Chapter 25: Target Networks

Learning objectives

Implement hard target updates: copy online network parameters to the target network every \(N\) steps.
Implement soft target updates: \(\theta_{target} \leftarrow \tau \theta_{target} + (1-\tau) \theta_{online}\) each step (or each update).
Compare stability of Q-value estimates and learning curves for both update rules.

Concept and real-world RL

The target network in DQN provides a stable TD target: we use \(Q_{target}(s’,a’)\) instead of \(Q(s’,a’)\) so that the target does not change every time we update the online network, which would cause moving targets and instability. Hard update: copy full parameters every \(N\) steps (classic DQN). Soft update: slowly track the online network: \(\theta_{target} \leftarrow \tau \theta_{target} + (1-\tau) \theta_{online}\) with small \(\tau\) (e.g. 0.001). Soft updates change the target every step but by a small amount, often yielding smoother learning. Both are used in practice (e.g. DDPG uses soft updates).

Illustration (Q-value stability): With soft updates, the target network changes gradually, so mean Q over a batch often evolves more smoothly than with hard updates. The chart below shows typical mean Q(s,a) over training steps (soft update).

Exercise: In your DQN implementation, compare the effect of hard updates (copy every N steps) vs. soft updates (\(\tau=0.001\) update at each step). Plot the Q-value estimates over time to see stability differences.

Professor’s hints

Hard: every N steps (e.g. 100), target.load_state_dict(online.state_dict()). Soft: after each gradient step, for each parameter p_target, p_online, do p_target.data.copy_(tau * p_target.data + (1 - tau) * p_online.data) (or loop over zip(target.parameters(), online.parameters())).
Q-value estimates: log the mean (or max) of \(Q(s,a)\) over a fixed set of states (e.g. from a few random rollouts) or over the current batch. Plot this over training steps. With soft updates, the target changes gradually, so Q-values may evolve more smoothly.
Run both variants for the same number of steps; plot reward per episode and (if you log it) Q-values. Soft often has less oscillation but may need tuning of \(\tau\).

Common pitfalls

Soft update direction: \(\theta_{target} = \tau \theta_{target} + (1-\tau) \theta_{online}\). So the target moves toward the online network. \(\tau\) close to 1 means target changes slowly; \(\tau\) close to 0 means target tracks online quickly.
In-place vs new tensor: For soft update, you must update target parameters in place.
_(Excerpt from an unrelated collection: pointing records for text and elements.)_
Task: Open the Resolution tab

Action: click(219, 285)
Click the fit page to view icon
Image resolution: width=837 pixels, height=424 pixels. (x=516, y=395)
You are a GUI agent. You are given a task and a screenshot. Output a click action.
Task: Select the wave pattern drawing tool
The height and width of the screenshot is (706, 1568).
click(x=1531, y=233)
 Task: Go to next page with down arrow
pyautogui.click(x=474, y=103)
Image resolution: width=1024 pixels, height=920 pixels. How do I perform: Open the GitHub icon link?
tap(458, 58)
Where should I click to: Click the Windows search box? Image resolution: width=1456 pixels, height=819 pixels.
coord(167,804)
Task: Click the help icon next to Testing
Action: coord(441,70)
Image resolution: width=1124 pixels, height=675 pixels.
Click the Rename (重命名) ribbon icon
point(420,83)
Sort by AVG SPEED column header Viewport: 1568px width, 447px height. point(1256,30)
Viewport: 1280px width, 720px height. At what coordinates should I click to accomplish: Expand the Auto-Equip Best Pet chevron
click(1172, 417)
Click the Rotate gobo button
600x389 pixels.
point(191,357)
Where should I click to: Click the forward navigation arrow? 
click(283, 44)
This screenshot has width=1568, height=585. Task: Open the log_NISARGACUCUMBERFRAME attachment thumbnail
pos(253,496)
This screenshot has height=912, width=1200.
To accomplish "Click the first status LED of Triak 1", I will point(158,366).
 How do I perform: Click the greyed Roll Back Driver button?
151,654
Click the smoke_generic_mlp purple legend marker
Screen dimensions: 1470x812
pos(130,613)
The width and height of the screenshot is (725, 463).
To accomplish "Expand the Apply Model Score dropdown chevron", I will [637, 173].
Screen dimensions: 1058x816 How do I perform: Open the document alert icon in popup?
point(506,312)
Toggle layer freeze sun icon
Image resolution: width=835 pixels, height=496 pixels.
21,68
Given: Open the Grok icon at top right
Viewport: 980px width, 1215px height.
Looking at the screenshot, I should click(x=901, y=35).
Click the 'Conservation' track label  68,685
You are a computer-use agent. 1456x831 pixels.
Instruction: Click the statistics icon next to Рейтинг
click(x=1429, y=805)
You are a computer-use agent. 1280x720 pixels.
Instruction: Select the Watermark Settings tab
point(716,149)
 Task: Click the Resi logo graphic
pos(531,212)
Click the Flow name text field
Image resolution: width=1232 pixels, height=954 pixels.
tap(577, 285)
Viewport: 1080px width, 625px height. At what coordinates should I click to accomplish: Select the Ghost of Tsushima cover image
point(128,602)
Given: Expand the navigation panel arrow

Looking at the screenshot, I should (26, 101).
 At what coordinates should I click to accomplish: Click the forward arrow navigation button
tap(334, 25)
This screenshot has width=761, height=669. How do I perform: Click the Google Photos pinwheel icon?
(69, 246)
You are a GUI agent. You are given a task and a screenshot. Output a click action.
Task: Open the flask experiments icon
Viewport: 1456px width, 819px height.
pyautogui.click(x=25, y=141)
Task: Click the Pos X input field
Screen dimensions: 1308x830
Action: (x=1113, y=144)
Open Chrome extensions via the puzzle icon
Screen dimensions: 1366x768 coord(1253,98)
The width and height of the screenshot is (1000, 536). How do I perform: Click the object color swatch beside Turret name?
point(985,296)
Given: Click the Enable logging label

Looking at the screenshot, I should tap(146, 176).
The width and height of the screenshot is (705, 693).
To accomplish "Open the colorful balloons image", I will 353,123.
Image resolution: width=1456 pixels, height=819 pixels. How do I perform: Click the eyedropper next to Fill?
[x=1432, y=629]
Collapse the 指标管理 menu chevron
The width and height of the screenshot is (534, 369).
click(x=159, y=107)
Do not create a new network; copy data into the existing target parameters.
Comparing fairly: Use the same replay buffer, same \(\epsilon\), same total steps. Only the target update rule should differ.

Worked solution (warm-up: soft update after 1000 steps)

Warm-up: After 1000 steps with soft update \(\tau=0.001\), roughly how much of the target parameters come from the initial target vs. the current online? Answer: Target is updated as \(w_{target} \leftarrow (1-\tau) w_{target} + \tau w_{online}\). So each step multiplies the “old target” component by \(1-\tau = 0.999\). After 1000 steps, the initial target’s contribution is \((0.999)^{1000} \approx 0.37\). So about 63% of the target is from the online network’s recent copies; the target lags but tracks the online. With \(\tau=0.001\) the target changes slowly, which stabilizes learning.

Extra practice

Warm-up: After 1000 steps with soft update \(\tau=0.001\), roughly how much of the target parameters come from the initial target vs. the current online? (The target is an exponential moving average; after many steps it is close to the online.)
Coding: Implement soft target update: for two PyTorch modules (online, target), do target = τ*target + (1-τ)*online (param by param). Run 100 updates with τ=0.01 and print the L2 distance between online and target params.
Challenge: Try \(\tau \in \{0.001, 0.01, 0.1\}\) for soft updates. Plot learning curves. Which \(\tau\) is most stable? Which learns fastest?
Variant: Compare hard update every 50 steps vs every 500 steps on CartPole. Which is more stable? Which learns faster? What does this tell you about the update frequency trade-off?
Debug: The soft update below applies the EMA in the wrong direction (target moves away from online). Fix it.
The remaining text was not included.